2 de junho de 2026 · 9 min de leitura

Balança da justiça sobre documentos contábeis representando dissolução parcial de sociedade e apuração de haveres
O CPC/2015 criou rito especial para a dissolução parcial de sociedade, com nomeação obrigatória de perito para apuração dos haveres.

A dissolução parcial de sociedade é o instituto pelo qual um sócio se retira — ou é excluído — da pessoa jurídica sem que a empresa encerre suas atividades. Com o Código de Processo Civil de 2015 (Lei n.º 13.105/2015), o procedimento ganhou rito próprio nos artigos 599 a 609, incluindo a nomeação obrigatória de perito para a apuração de haveres. Este artigo explica cada etapa do rito processual e detalha o papel do profissional técnico na determinação do valor da quota-parte do sócio dissidente.

O que é a dissolução parcial de sociedade

A dissolução parcial de sociedade é o mecanismo jurídico pelo qual a participação societária de um sócio é extinta sem que a empresa deixe de existir. Diferente da dissolução total — que encerra a sociedade e leva à sua liquidação —, a dissolução parcial preserva a atividade econômica e o patrimônio produtivo para os demais sócios.

O Código Civil de 2002 (arts. 1.029 a 1.032) já disciplinava a matéria, mas o CPC/2015 deu ao tema um procedimento especial autônomo, previsto nos arts. 599 a 609. A novidade foi decisiva para a prática forense: antes, os advogados precisavam adaptar ritos genéricos a uma demanda de alta complexidade técnica; com a nova lei, existe um caminho processual claro, com prazos definidos e a figura do perito inserida de forma expressa na legislação.
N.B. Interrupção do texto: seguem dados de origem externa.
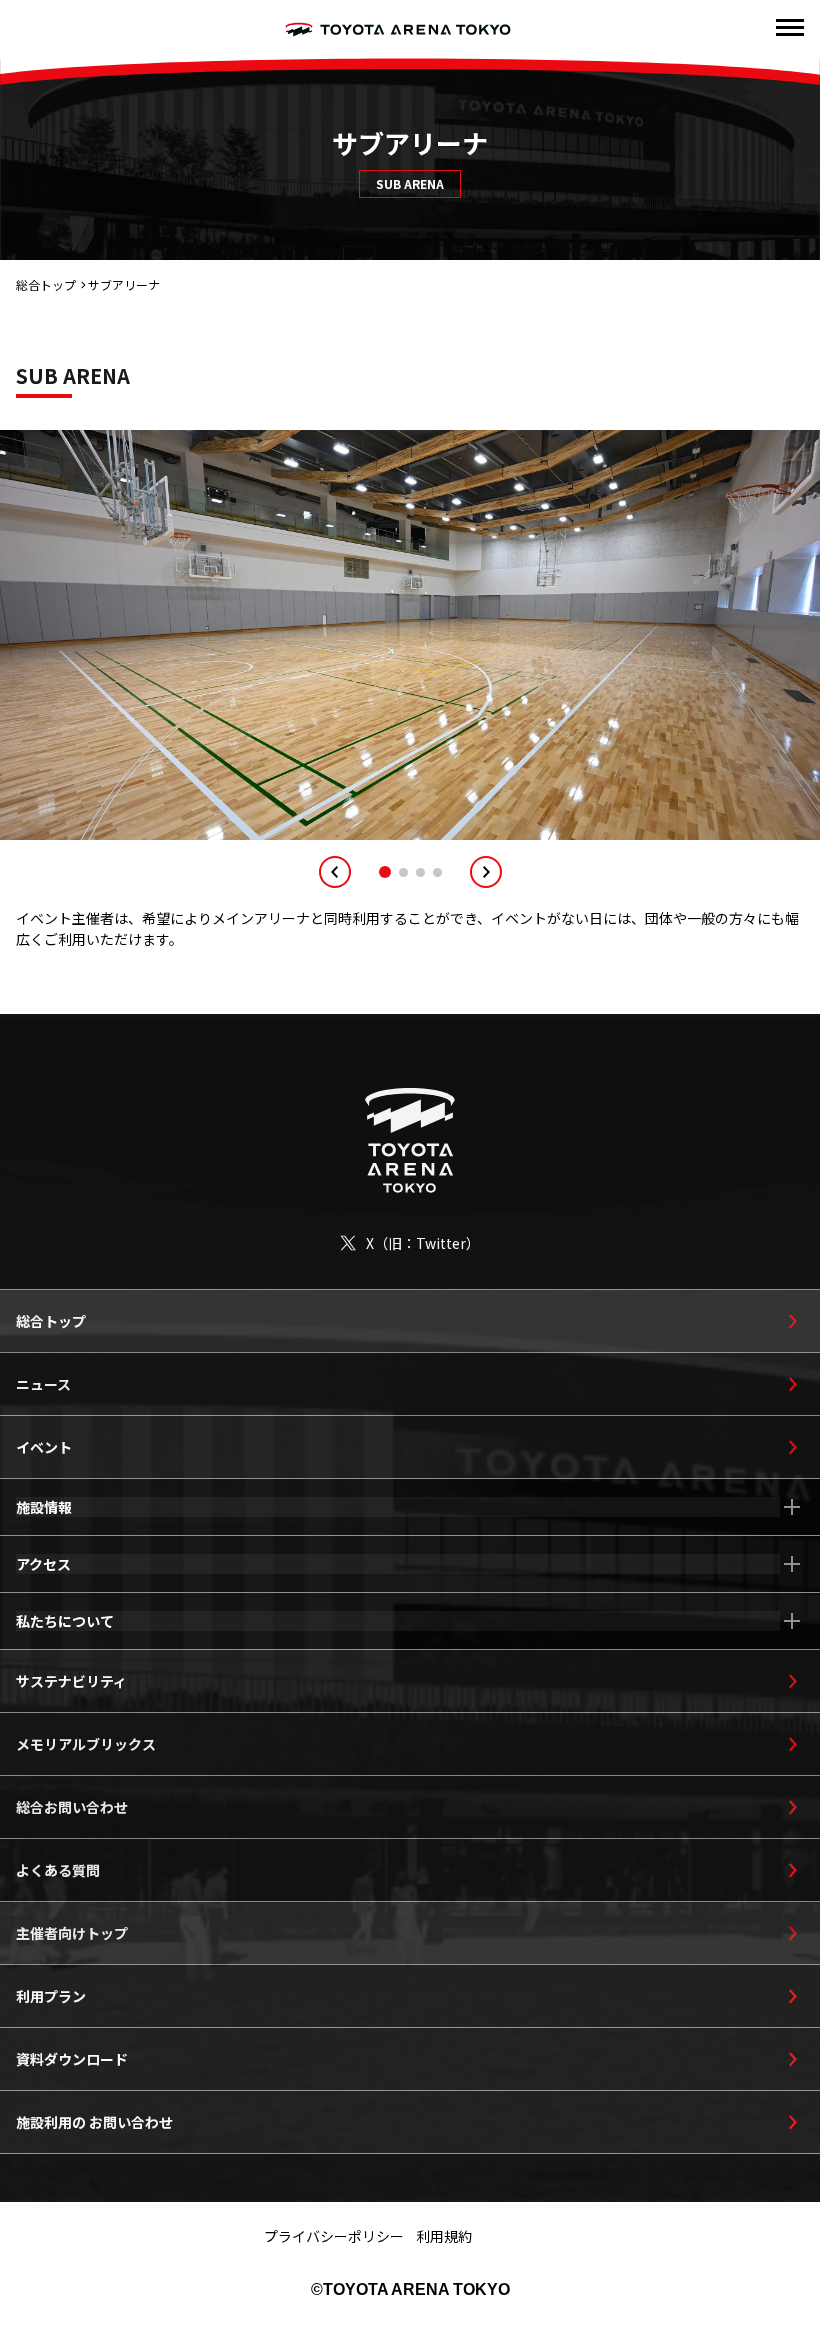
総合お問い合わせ (72, 1807)
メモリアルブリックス (86, 1744)
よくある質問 (58, 1870)
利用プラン (51, 1996)
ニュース (43, 1384)
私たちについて (65, 1621)
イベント (44, 1447)
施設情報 (44, 1507)
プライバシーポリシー (334, 2236)
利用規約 (444, 2236)
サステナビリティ (71, 1681)
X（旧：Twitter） (423, 1243)
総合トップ (46, 284)
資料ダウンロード (72, 2059)
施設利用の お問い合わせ (94, 2122)
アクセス (43, 1564)
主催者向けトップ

As hipóteses mais comuns de dissolução parcial são: retirada voluntária do sócio, exclusão por justa causa, morte do sócio quando o contrato não admite a entrada dos sucessores, e dissolução judicial fundada na quebra da affectio societatis. Em todos esses casos, o sócio que sai tem direito ao valor econômico correspondente à sua participação — e é exatamente esse valor que o perito precisa apurar com rigor técnico.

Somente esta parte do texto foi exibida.